The independent panel appointed to review the current list of zero-rated food items for VAT purposes has recommended additional items, including sanitary products, school uniforms, and nappies for babies and adults.

Also recommended for zero-rating, in addition to the 19 food items already zero-rated, are white bread, bread flour and cake flour.

The panel’s report was released on Friday by Finance Minister Nhlanhla Nene for public comment. The period for comment will close on August 31.

In response to mounting pressure after the VAT increase, Nene appointed the panel, chaired by Prof Ingrid Woolard, an economics professor at the University of Stellenbosch, to look into zero-rating additional items to mitigate the effect on the poor of the one percentage point increase in the VAT rate from 14% to 15%, which was announced in the budget and which took effect from April 1.

The VAT increase was strongly opposed by trade unionists, NGOs and community organisations as being a regressive measure that would have a negative impact on the poor.

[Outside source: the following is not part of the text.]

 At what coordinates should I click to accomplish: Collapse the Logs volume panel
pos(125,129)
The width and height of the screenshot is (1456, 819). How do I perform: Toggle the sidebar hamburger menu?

The panel was mandated to evaluate the current list of zero-rated food items; consider the inclusion of additional zero-rated items; and consider other measures, such as expenditure programmes, to mitigate the impact of the VAT hike on poorer households.

The Treasury said the panel had recommended that government "expedite the provision of free sanitary products to the poor and that the zero-rating of school uniforms be done only if they can be separated from general clothing". For each of the recommended items, the panel suggests that the National Treasury does further work to "ensure the benefits of zero-rating accrue to consumers and are not captured by producers".

The report also highlights some programmes on the expenditure side that would assist poorer households, such as strengthening the national school nutrition programme and increasing the child support grant and old age pension.

The minister will decide which of the panel’s recommendations to accept after considering public comments and after parliamentary hearings by parliament’s finance committee. The Treasury noted that some of the changes might still be included in the draft tax legislation currently being processed by the finance committee.

The Treasury was particularly interested in getting comments on whether the panel’s recommendations would significantly benefit poor households, or whether such benefit can best be achieved through other means, such as government expenditure programmes.